Nous n’avons pas connaissance d’une action internationale du même type pour les couples LGBTQI. Le collectif #LoveIsNotTourisme France, qui regroupe les couples binationaux séparés par la pandémie, a envoyé une lettre ouverte à Emmanuel MACRON pour lui demander une solution pour les milliers de couples « invisibles ». Il y est indiqué notamment la spécificité des couples LGBT+, notamment lorsque l’un·e des partenaires réside dans un pays où l’homosexualité est interdite. La situation est particulièrement délicate pour les couples LGBTQI à l’étranger, qui doivent prendre en compte les lois en vigueur et leurs droits dans leur pays de résidence. Les mariages de même sexe à l’étranger sont possibles pour les couples binationaux à condition qu’ils soient autorisés dans le pays de nationalité ou de résidence d’au moins une des deux personnes du couple. Aujourd’hui la plupart des mariages et pacs sont suspendus voire annulés en Ambassades, cette situation peut évoluer dans les prochaines semaines. Si le COVID a eu un impact sur votre couple et que vous souhaitez suivre l’actualité de la législation en vigueur vous concernant, nous vous invitons à suivre le collectif #LoveIsNotTourisme France sur son site internet et sur le groupe Facebook public, ou de le contacter à : loveisnottourism.fr@gmail.com

Nous partageons ci-dessous la réponse du Ministère de l’Europe et des affaires étrangères en date du 26 novembre 2020 à la question relative aux conséquences de la pandémie de COVID-19 pour les couples binationaux non mariés*.

Depuis le début de la crise sanitaire, les étrangers mariés, pacsés ou justifiant d’une vie commune (concubin·e·s) avec un·e ressortisant·e français·e font partie des catégories autorisées à entrer en France, munis, s’ils/elles viennent d’un pays hors UE et identifié comme zone de circulation de l’infection du SARS-CoV-2, de l’attestation dérogatoire vers la France métropolitaine, qui peut être téléchargée sur le site du ministère de l’intérieur.

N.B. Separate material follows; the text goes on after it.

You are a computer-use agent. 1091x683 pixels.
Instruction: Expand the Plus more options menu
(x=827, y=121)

Ces personnes demeurent soumises aux règles applicables en matière d’entrée et de séjour, notamment l’obligation éventuelle de visa en fonction de la nationalité.

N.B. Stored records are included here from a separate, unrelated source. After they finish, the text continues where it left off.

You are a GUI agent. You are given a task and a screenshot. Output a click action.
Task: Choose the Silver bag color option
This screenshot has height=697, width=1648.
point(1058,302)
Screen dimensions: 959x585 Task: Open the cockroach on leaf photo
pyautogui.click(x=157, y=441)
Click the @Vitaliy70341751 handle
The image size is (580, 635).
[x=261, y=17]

Les visas pour les conjoint·e·s font d’ailleurs l’objet d’un traitement prioritaire par les consulats français. Sensibles à la situation difficile des ressortissant·e·s français·e·s ayant une relation sentimentale (non matérialisées par un mariage, un pacs, un acte de concubinage ou une résidence commune) et souhaitant retrouver leur partenaire étranger en France, le ministère de l’Europe et des affaires étrangères et le ministère de l’intérieur, après accord du Premier ministre, ont mis en place une procédure dérogatoire d’entrée en France qui s’applique aux ressortissants étrangers en mesure de justifier, auprès du consulat compétent, l’existence d’une relation sentimentale avec un·e ressortisant·e français·e·s depuis au moins 6 mois avant la fermeture des frontières et ayant effectué au moins un précédent séjour en France.

La possibilité de retour dans le pays de résidence et la présentation d’un billet retour sont également requis. Une autorisation d’entrée leur est délivrée à titre exceptionnel pour un séjour en France d’une durée maximum de 90 jours. Les détenteurs/trices de ce laissez-passer restent soumis·e·s aux règles applicables en matière d’entrée et de séjour en France (notamment l’obligation éventuelle de visa en fonction de la nationalité). Actuellement, ce dispositif dérogatoire ne s’applique pas aux étranger·e·s qui souhaiteraient accompagner en France leur partenaire français·e résidant à l’étranger et de passage en France, ni aux partenaires étranger·e·s de ressortissant·e·s étranger·e·s résidant en France, le principe étant la fermeture des frontières extérieures de l’espace européen pour raisons sanitaires.